API design for Python 2 / 3 compatibility

S

Stefan Schwarzer

Hello,

I'm currently changing the FTP client library ftputil [1]
so that the same code of the library works with Python
2 (2.6 and up) and Python 3. (At the moment the code is for
Python 2 only.) I've run into a API design issue where I
don't know which API I should offer ftputil users under
Python 2 and Python 3.

[1] http://ftputil.sschwarzer.net/

Some important background information: A key idea in ftputil
is that it uses the same APIs as the Python standard library
where possible. For example, with ftputil you can write code
like this:

with ftputil.FTPHost(host, user, password) as ftp_host:
# Like `os.path.isdir`, but works on the FTP server.
if ftp_host.path.isdir("hello_dir"):
# Like `os.chdir`, but works on the FTP server.
ftp_host.chdir("hello_dir")
# Like the `open` builtin, but opens a remote file.
with ftp_host.open("new_file", "w") as fobj:
# Like `file.write` and `file.close`
fobj.write("Hello world!")
fobj.close()

Since most of Python 2's and Python 3's filesystem-related
APIs accept either bytes and character strings (and return
the same type if they return anything string-like at all),
the design here is rather clear to me.

However, I have some difficulty with ftputil's counterpart
of the `open` builtin function when files are opened for
reading in text mode. Here are the approaches I've been
thinking of so far:

* Approach 1

When opening remote text files for reading, ftputil will
return byte strings from `read(line/s)` when run under
Python 2 and unicode strings when run under Python 3.

Pro: Each of the Python versions has ftputil behavior
which matches the Python standard library behavior of
the respective Python version.

Con: Developers who want to use ftputil under Python 2
_and_ 3 have to program against two different APIs since
their code "inherits" ftputil's duality.

Con: Support for two different APIs will make the
ftputil code (at least a bit) more complicated than just
returning unicode strings under both Python versions.

* Approach 2

When opening remote text files for reading, ftputil will
always return unicode strings from `read(line/s)`,
regardless of whether it runs under Python 2 or Python 3.

Pro: Uniform API, independent on underlying Python
version.

Pro: Supporting a single API will result in cleaner code
in ftputil than when supporting different APIs (see
above).

Con: This approach might break some code which expects
the returned strings under Python 2 to be byte strings.

Con: Developers who only use Python 2 might be confused
if ftputil returns unicode strings from `read(line/s)`
since this behavior doesn't match files opened with
`open` in Python 2.

Which approach do you recommend and why do you prefer that
approach? Are there other approaches I have overlooked? Do
you have other suggestions?

Best regards,
Stefan
 
T

Terry Jan Reedy

Hello,

I'm currently changing the FTP client library ftputil [1]
so that the same code of the library works with Python
2 (2.6 and up) and Python 3. (At the moment the code is for
Python 2 only.) I've run into a API design issue where I
don't know which API I should offer ftputil users under
Python 2 and Python 3.

# YOUR TASKS:
A: Decide whether each statement agrees with the ftputil thread, and support each yes or no with the deciding words of the thread, quoted exactly. (i) The ftputil code currently runs only under Python 2. (ii) Under Approach 2, ftputil returns byte strings from `read(line/s)` when run under Python 2. (iii) The planned Python 2 support begins with version 2.6.
B: Translate this sentence from the ftputil thread into Spanish: "Which approach do you recommend and why do you prefer that approach?"
C: The comments in the code sample of the ftputil thread name the standard-library features that ftputil's calls imitate. List every one of them.

# LISTING:

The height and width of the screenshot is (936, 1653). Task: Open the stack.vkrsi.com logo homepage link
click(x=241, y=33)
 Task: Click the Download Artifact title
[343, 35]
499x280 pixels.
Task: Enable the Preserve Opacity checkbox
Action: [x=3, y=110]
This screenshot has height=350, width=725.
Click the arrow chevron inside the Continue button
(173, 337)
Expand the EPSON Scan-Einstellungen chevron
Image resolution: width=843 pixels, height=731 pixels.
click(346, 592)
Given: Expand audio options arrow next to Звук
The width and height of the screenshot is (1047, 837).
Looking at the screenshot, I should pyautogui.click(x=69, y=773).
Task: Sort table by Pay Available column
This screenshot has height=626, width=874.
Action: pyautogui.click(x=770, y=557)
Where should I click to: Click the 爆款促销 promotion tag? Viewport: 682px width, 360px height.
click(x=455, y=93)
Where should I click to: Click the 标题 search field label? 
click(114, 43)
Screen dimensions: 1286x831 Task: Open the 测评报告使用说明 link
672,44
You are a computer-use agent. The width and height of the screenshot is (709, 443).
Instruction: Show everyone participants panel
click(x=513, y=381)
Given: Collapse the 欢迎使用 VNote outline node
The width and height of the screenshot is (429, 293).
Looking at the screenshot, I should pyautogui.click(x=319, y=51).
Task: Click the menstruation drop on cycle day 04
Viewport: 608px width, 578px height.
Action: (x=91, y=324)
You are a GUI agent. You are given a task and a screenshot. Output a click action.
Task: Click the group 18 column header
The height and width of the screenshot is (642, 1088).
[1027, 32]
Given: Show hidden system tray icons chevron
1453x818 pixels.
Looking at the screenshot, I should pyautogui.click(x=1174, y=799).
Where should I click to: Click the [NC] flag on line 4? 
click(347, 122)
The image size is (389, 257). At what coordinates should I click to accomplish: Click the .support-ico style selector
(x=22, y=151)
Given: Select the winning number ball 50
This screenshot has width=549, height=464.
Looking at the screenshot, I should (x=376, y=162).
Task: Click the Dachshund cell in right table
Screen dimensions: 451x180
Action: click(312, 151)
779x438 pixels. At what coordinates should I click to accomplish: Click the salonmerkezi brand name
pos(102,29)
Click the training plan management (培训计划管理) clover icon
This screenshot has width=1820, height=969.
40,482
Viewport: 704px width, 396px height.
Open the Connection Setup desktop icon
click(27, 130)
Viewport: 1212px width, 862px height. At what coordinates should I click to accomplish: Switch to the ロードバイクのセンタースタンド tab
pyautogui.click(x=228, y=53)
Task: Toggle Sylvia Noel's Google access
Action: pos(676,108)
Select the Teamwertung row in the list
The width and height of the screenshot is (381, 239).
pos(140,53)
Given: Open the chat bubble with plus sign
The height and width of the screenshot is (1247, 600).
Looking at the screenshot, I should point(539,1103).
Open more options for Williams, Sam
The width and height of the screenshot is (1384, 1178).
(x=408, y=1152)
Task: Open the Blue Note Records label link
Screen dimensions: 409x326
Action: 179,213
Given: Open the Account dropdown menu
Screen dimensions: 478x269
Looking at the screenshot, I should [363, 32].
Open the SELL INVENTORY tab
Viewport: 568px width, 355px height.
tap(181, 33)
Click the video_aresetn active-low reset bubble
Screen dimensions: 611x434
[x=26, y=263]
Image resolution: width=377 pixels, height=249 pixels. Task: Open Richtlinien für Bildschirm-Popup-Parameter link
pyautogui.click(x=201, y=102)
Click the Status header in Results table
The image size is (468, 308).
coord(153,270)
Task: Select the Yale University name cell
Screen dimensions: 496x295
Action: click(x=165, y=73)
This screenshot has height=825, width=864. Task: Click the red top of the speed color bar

# EXPECTED RESULTS:
A:
(i) Yes: "(At the moment the code is for Python 2 only.)"
(ii) No: "ftputil will always return unicode strings from `read(line/s)`, regardless of whether it runs under Python 2 or Python 3."
(iii) Yes: "Python 2 (2.6 and up)"

B: ¿Qué enfoque recomiendas y por qué prefieres ese enfoque?

C:
os.path.isdir
os.chdir
open
file.write
file.close